La sucesión abrió además una cuenta difícil de pagar: los impuestos. Gran parte de la riqueza estaba concentrada en arte, por lo que vender cientos de piezas para conseguir efectivo podía dispersar la colección y colocar una cantidad enorme de trabajos en el mercado al mismo tiempo.

Francia tenía desde 1968 una ley con otra salida. Permitía cancelar impuestos sucesorios mediante la entrega al Estado de obras consideradas especialmente importantes desde el punto de vista artístico o histórico.

Los descendientes utilizaron ese mecanismo y una parte de la deuda quedó saldada con trabajos del propio pintor. Las autoridades pudieron seleccionar piezas de diferentes momentos de su carrera, en lugar de recibir simplemente aquellas que nadie quisiera conservar.

La primera entrega reunió 203 pinturas, 158 esculturas, 88 cerámicas, casi 1.500 dibujos, más de 1.600 grabados y 33 cuadernos de bocetos. Ese conjunto se convirtió en la base del Musée Picasso de París, inaugurado en 1985.

La colección siguió creciendo con nuevas donaciones y otros acuerdos realizados después de las muertes de Jacqueline Picasso y Maya Ruiz-Picasso. Actualmente reúne más de 5.000 trabajos, junto con fotografías, cartas, manuscritos y documentos personales.

El gobierno francés intervino en la herencia que dejó el artista.

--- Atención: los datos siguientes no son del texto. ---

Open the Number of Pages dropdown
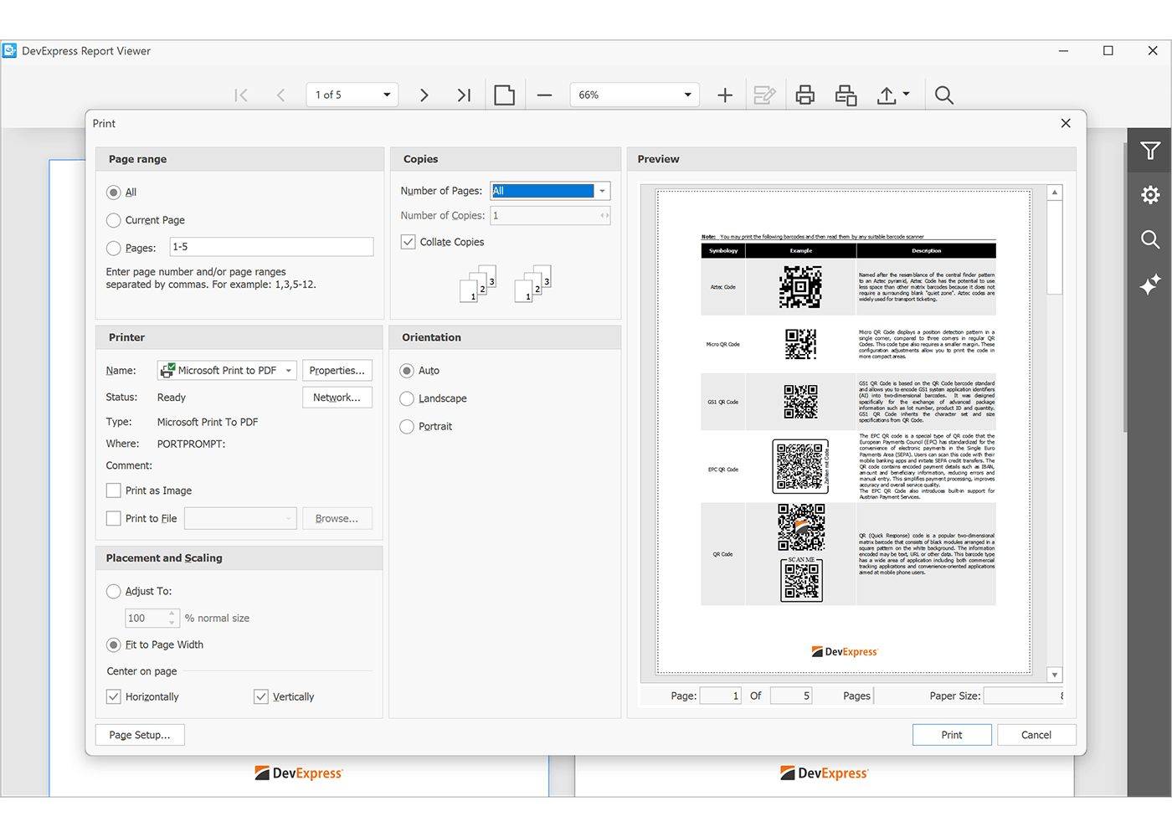1172x837 pixels. [x=602, y=190]
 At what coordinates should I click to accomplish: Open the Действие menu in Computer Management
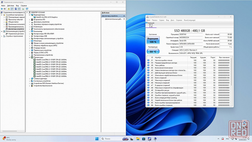point(11,6)
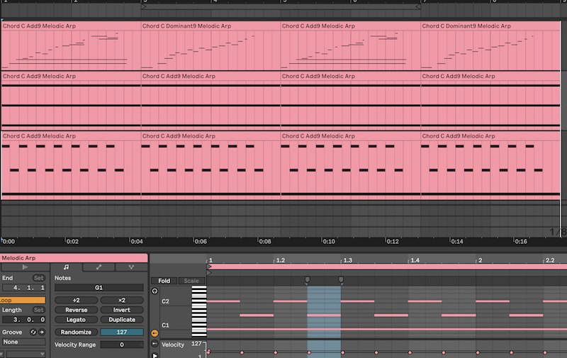Click the commit groove arrow icon

coord(42,332)
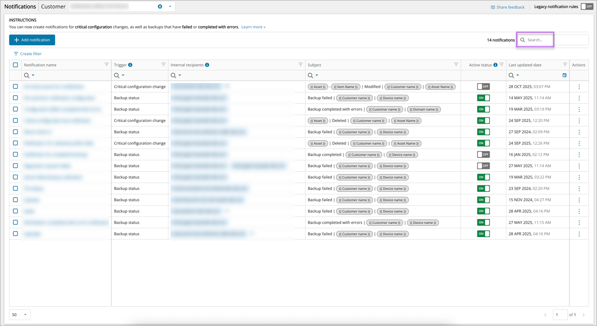
Task: Toggle the Legacy notification rules switch
Action: 587,6
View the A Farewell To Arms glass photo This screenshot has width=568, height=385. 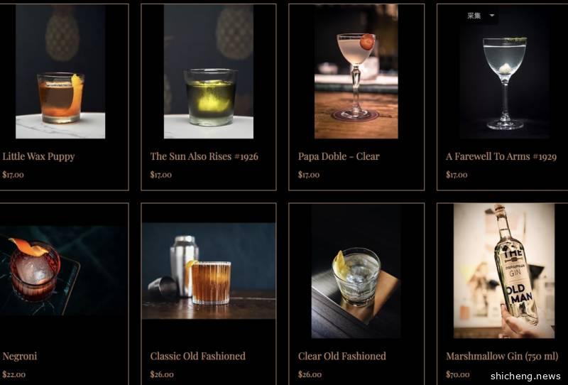(x=505, y=72)
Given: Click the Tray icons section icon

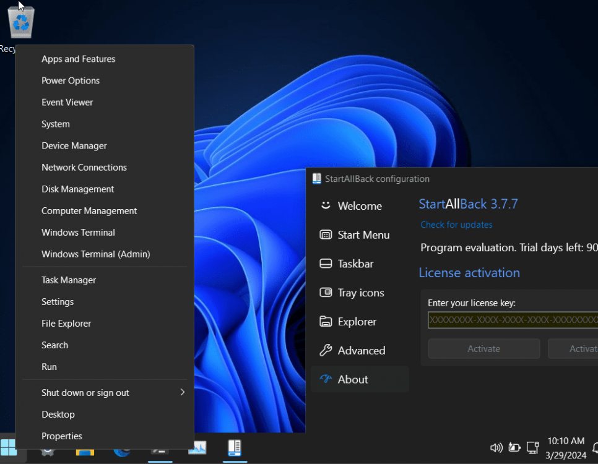Looking at the screenshot, I should coord(326,293).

Cómo el apellido Picasso se convirtió en un negocio

El reparto de las obras no terminó con la herencia. Quedaban los derechos para reproducirlas y utilizar comercialmente el nombre, la imagen y la firma del artista, algo que con los años también comenzó a mover grandes cantidades de dinero.

En 1995, Claude Picasso creó la Administración Picasso para centralizar esa gestión. Desde allí se empezaron a autorizar reproducciones y exposiciones, negociar licencias y controlar el uso comercial de la marca familiar.

Uno de los acuerdos más conocidos llegó a fines de la década de 1990. Citroën obtuvo permiso para colocar el apellido y una versión de la firma del pintor en una línea de autos. El convenio inicial habría rondado los u$s20 millones, además de los pagos posteriores por la licencia.

Así nació el Citroën Xsara Picasso y luego aparecieron otros modelos con el mismo nombre. Los vehículos vendieron millones de unidades, aunque la decisión generó diferencias entre los descendientes. Marina Picasso, una de sus nietas, se opuso públicamente al uso del apellido en autos.

También se otorgaron permisos para libros, exposiciones, reproducciones y algunos productos de lujo. Al mismo tiempo, la organización quedó a cargo de perseguir falsificaciones y usos no autorizados de las obras o de la identidad del artista.

Claude dirigió esa estructura durante décadas. En 2023, poco antes de su muerte, Paloma Picasso quedó al frente de una parte del negocio que nació mucho después de aquella sucesión caótica y todavía mantiene valor.